Requirement: Render the material between the lines holding "Open the three-dots more menu" and "[x=714, y=47]", inclusive, as a two-column CSV with the headers instruction and location. Put each text in the first column and its answer in the second, each as one quoted field with line breaks turned into spaces, and leave the pictures out.

Records supplied:
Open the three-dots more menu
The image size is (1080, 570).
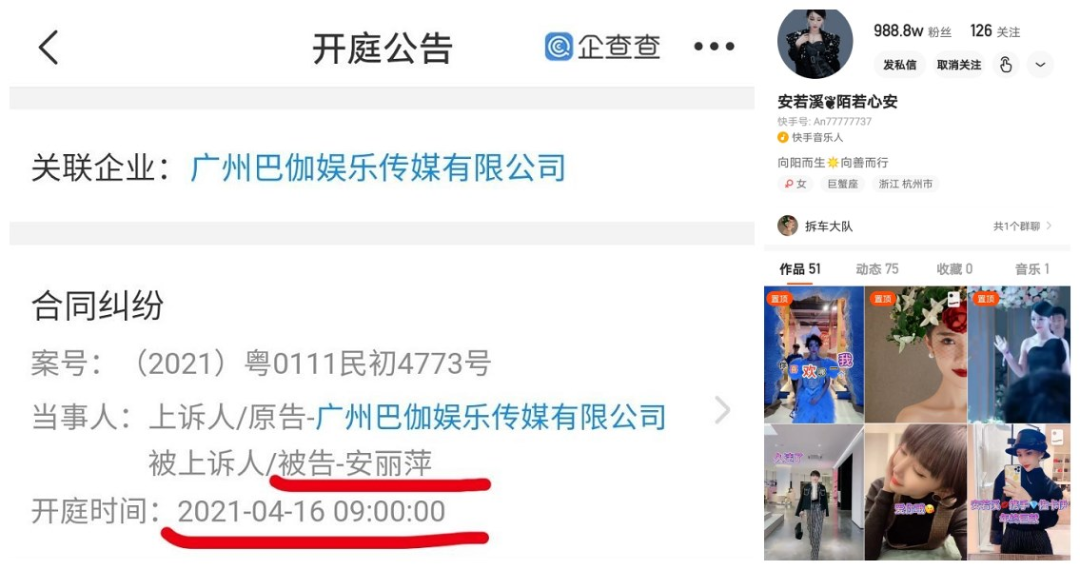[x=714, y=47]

* * *

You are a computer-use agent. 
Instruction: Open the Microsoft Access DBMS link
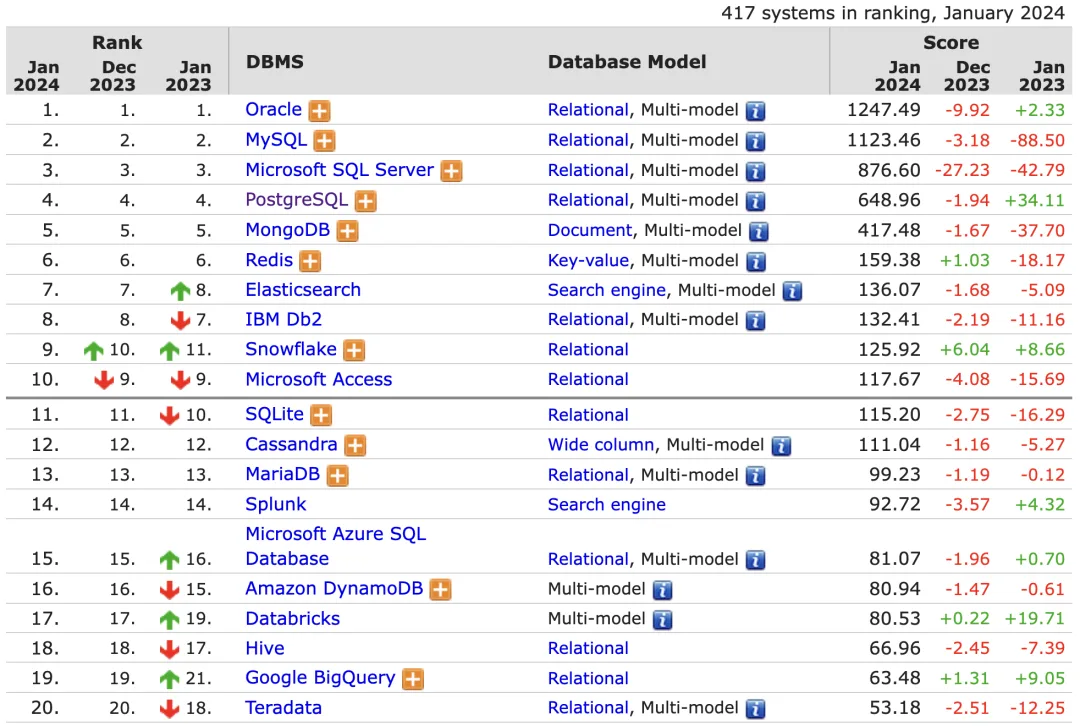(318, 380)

Right answer:
instruction,location
"Open the three-dots more menu The image size is (1080, 570).","[x=714, y=47]"